11. Translate the text into Ukrainian and then back into English, compare your version with the original:

In science one of the most important discoveries having a great influence on the development of science was the fact that microscope has come into common use among scientists. The microscope gave scientists new power. Now they could see things that had been hidden. The first microscopes were very simple. They had only single lenses, some had double lenses with a tube between them. Anton von Leeuwenhoek was the first man who penetrated through these lenses into the mysterious world of the microbe. No one before his time had guessed that such tiny organisms existed.

12. Compose short dialogues for the following imaginary situations:

1. You know that Leeuwenhoek was not a professional scientist. Yet he corresponded with the Royal Society in London, where he sent his descriptions of what he had seen through his microscope. One day he was visited by one of the members of the Royal Academy. Try to imagine the conversation that might have taken place.

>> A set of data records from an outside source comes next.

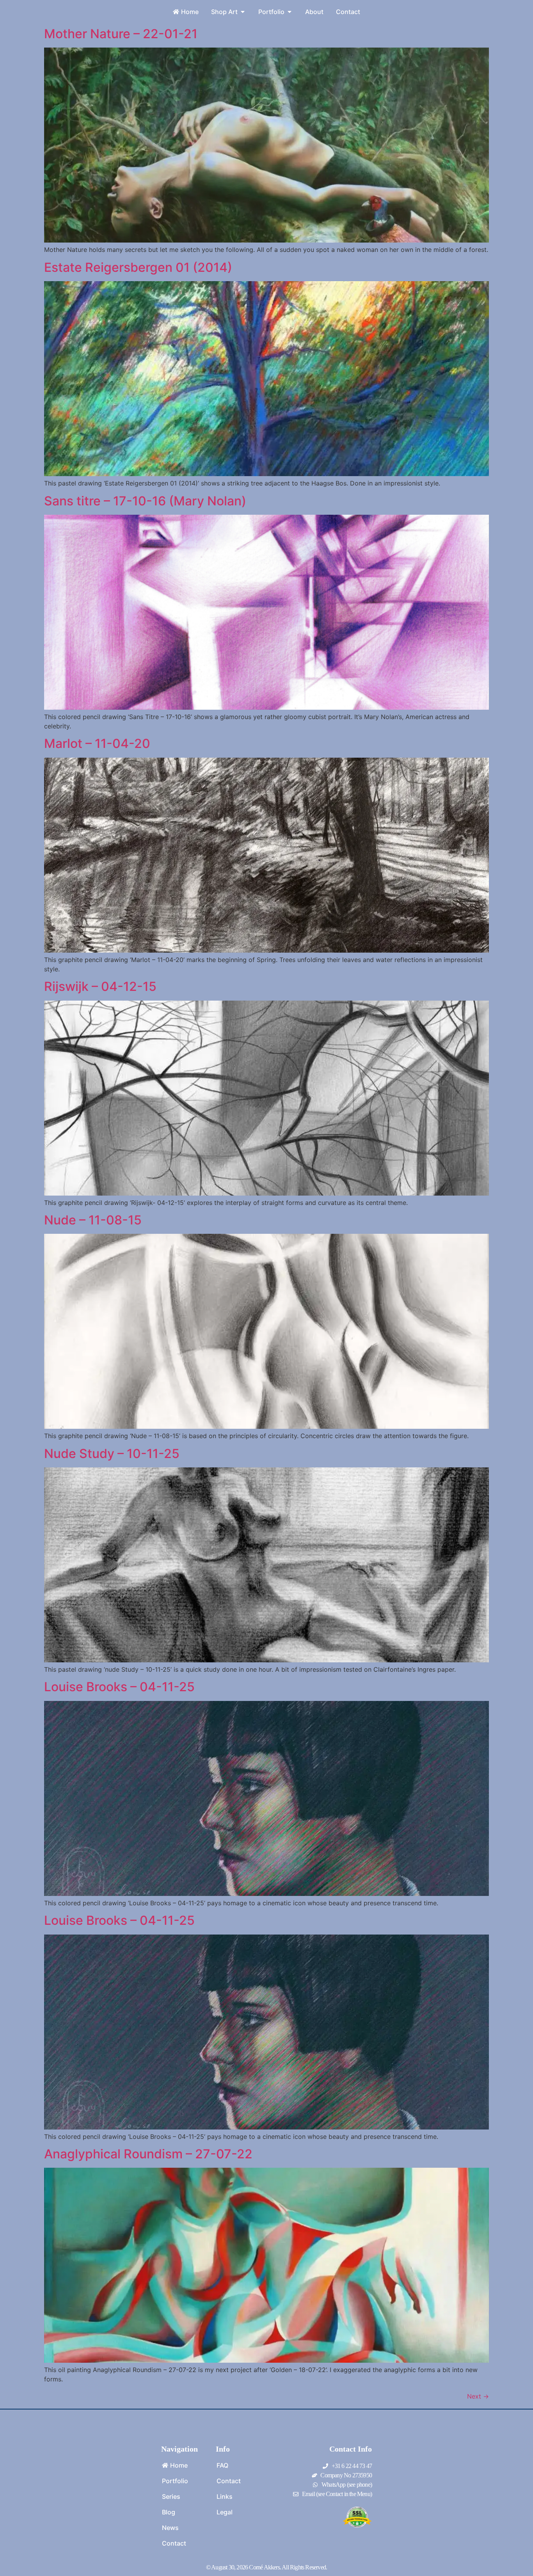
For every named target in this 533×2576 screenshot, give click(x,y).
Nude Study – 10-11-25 (111, 1453)
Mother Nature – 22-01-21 (120, 33)
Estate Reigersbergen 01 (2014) (138, 267)
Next (478, 2396)
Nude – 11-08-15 (93, 1220)
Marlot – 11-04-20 (97, 743)
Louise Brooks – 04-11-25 (119, 1686)
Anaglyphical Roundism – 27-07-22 (148, 2153)
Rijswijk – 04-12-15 (100, 986)
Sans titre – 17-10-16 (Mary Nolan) (145, 500)
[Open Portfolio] (289, 11)
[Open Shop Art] (243, 11)
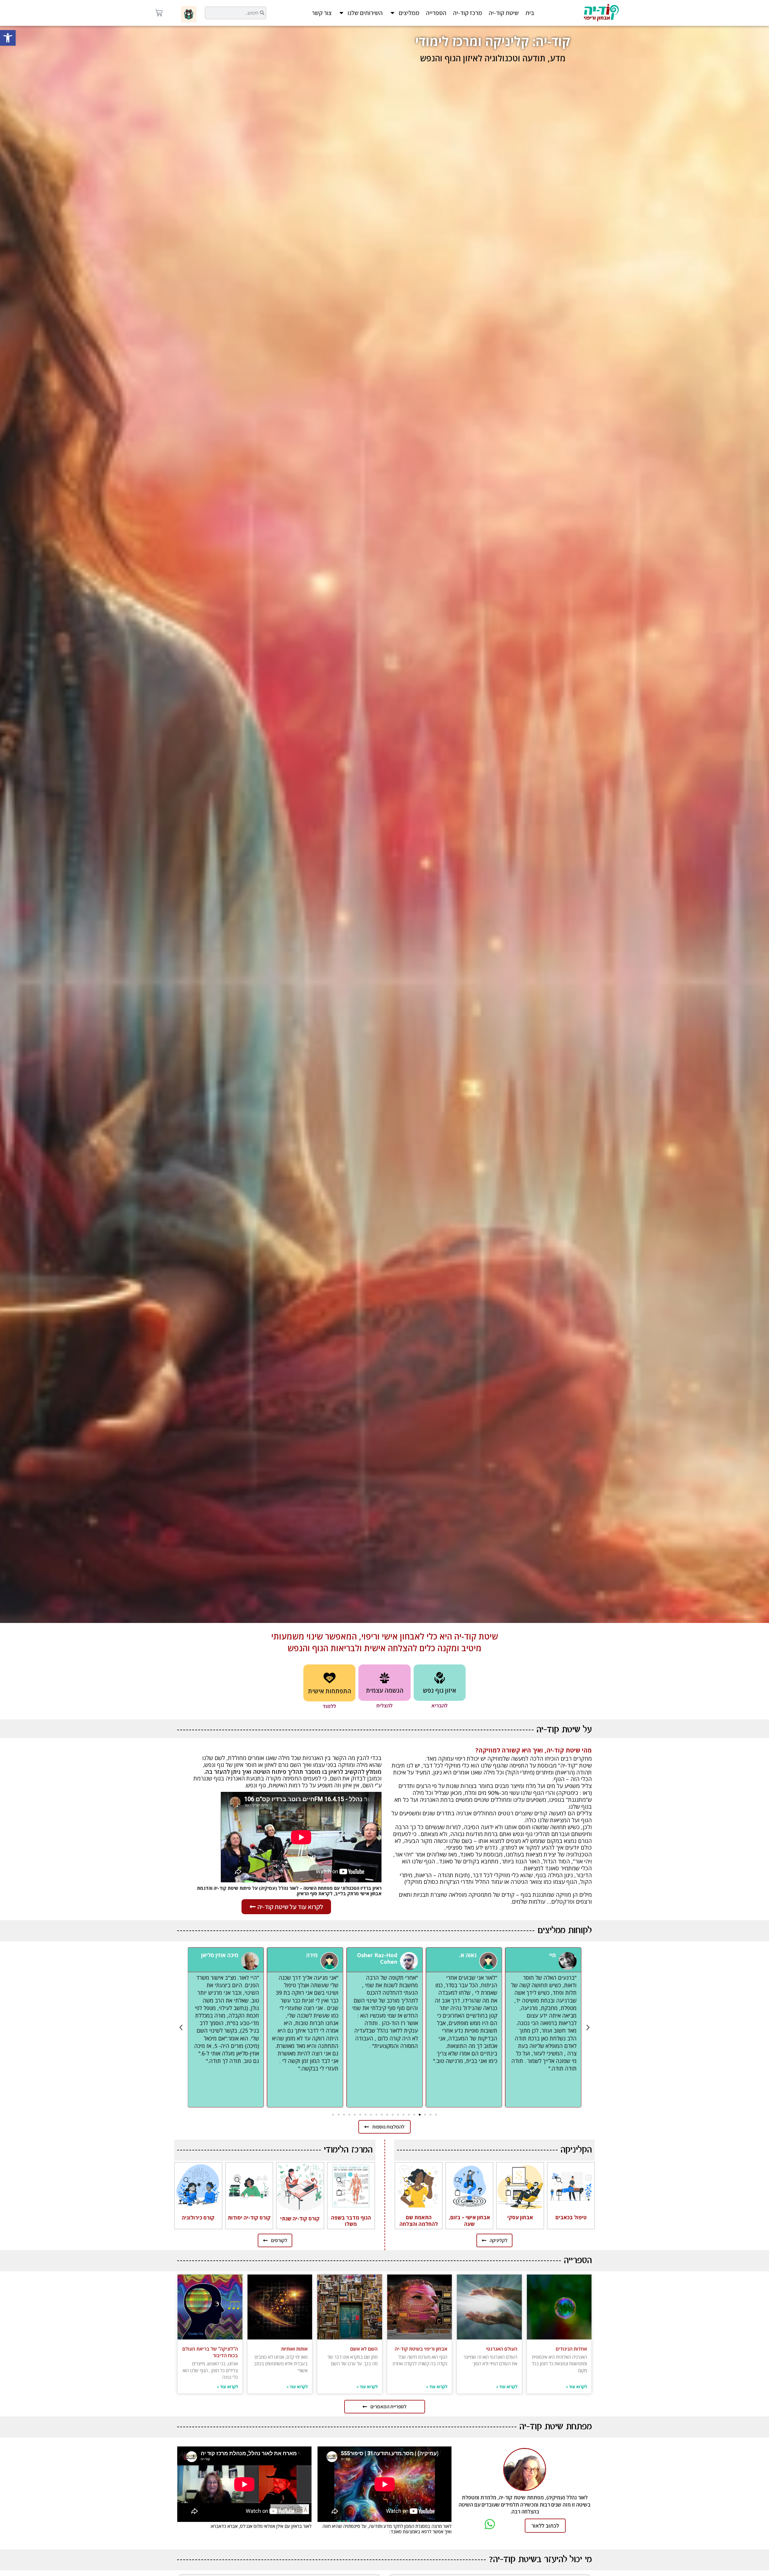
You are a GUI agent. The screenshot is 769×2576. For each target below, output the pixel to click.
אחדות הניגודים (571, 2348)
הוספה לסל (559, 2192)
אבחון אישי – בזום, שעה (469, 2220)
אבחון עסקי (520, 2217)
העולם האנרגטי (501, 2348)
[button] (8, 38)
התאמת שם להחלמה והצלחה (419, 2220)
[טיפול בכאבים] (559, 2180)
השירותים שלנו (365, 13)
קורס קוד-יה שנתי (300, 2218)
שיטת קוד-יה (504, 13)
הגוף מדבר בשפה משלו (351, 2221)
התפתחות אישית (329, 1691)
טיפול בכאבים (571, 2217)
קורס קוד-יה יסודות (249, 2217)
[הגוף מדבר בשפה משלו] (339, 2180)
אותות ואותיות (294, 2348)
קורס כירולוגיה (198, 2217)
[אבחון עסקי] (508, 2180)
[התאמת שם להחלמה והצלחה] (407, 2180)
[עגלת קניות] (159, 12)
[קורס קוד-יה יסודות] (237, 2180)
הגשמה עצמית (384, 1690)
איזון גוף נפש (439, 1690)
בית (529, 13)
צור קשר (322, 13)
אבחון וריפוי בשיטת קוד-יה (421, 2348)
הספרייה (436, 13)
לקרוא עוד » (576, 2386)
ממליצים (409, 13)
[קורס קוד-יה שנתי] (288, 2180)
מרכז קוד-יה (467, 13)
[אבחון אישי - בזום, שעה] (457, 2180)
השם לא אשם (364, 2348)
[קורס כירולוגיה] (186, 2180)
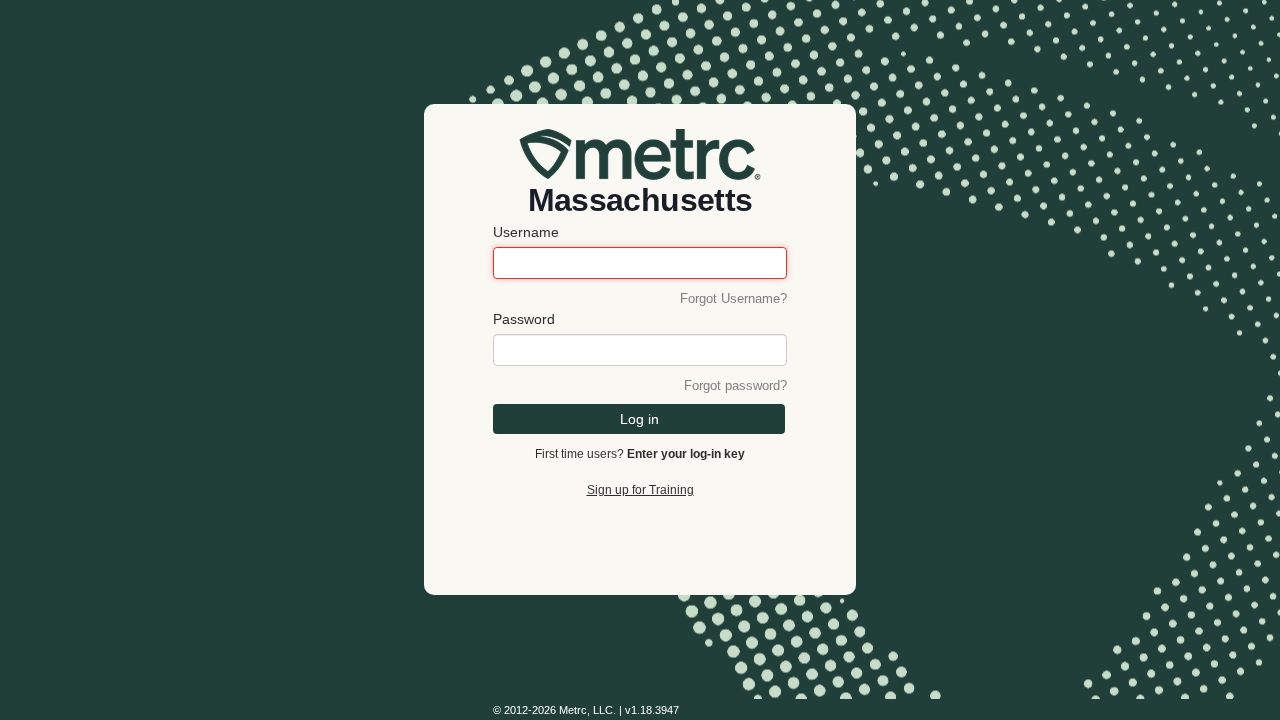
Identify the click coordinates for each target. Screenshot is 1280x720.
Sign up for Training (640, 490)
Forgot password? (735, 386)
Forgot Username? (733, 299)
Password (524, 319)
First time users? (640, 454)
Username (526, 232)
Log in (639, 419)
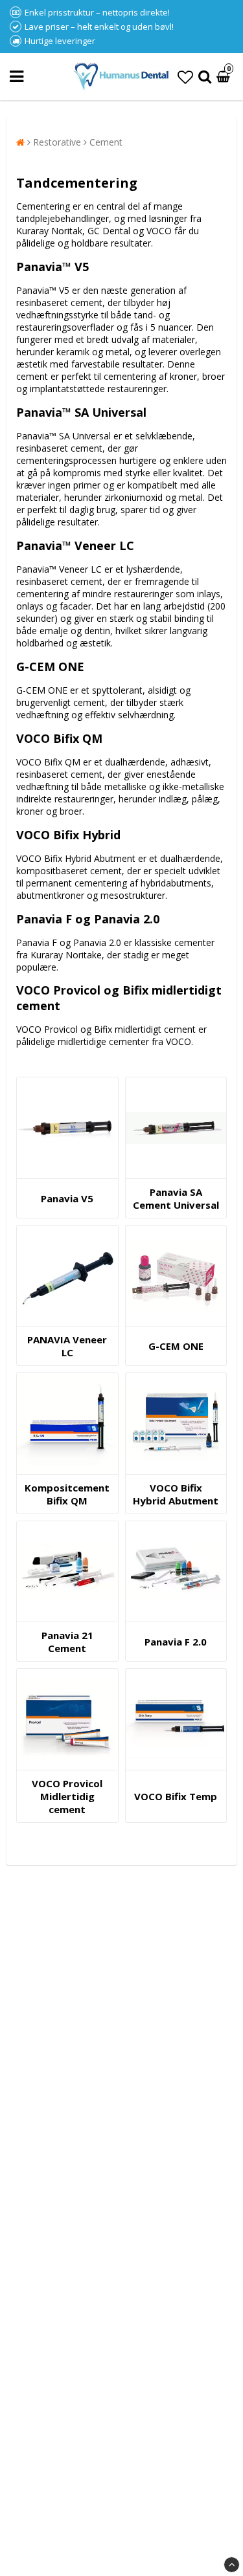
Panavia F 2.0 (176, 1641)
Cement (105, 142)
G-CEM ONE (175, 1345)
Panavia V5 (67, 1198)
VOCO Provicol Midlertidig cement (67, 1796)
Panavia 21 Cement (67, 1642)
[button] (185, 77)
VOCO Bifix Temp (175, 1796)
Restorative (57, 142)
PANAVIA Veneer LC (67, 1346)
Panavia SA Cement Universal (176, 1198)
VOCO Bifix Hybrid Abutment (175, 1494)
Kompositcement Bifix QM (67, 1494)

3. You are a teacher of zoology. This is your first lesson on the use of microscope. Instruct the students in its use.

4. Your younger sister comes up to you and asks what a microscope is. Tell her what instrument it is, how it is constructed and what it is used for.

5. You are going to make a report "From Leeuwenhoek to the present". What will you include in it?

6. You are given a microscope without a mirror and asked to examine a leaf of an apple-tree. Will you be able to do it? Discuss it with your friend.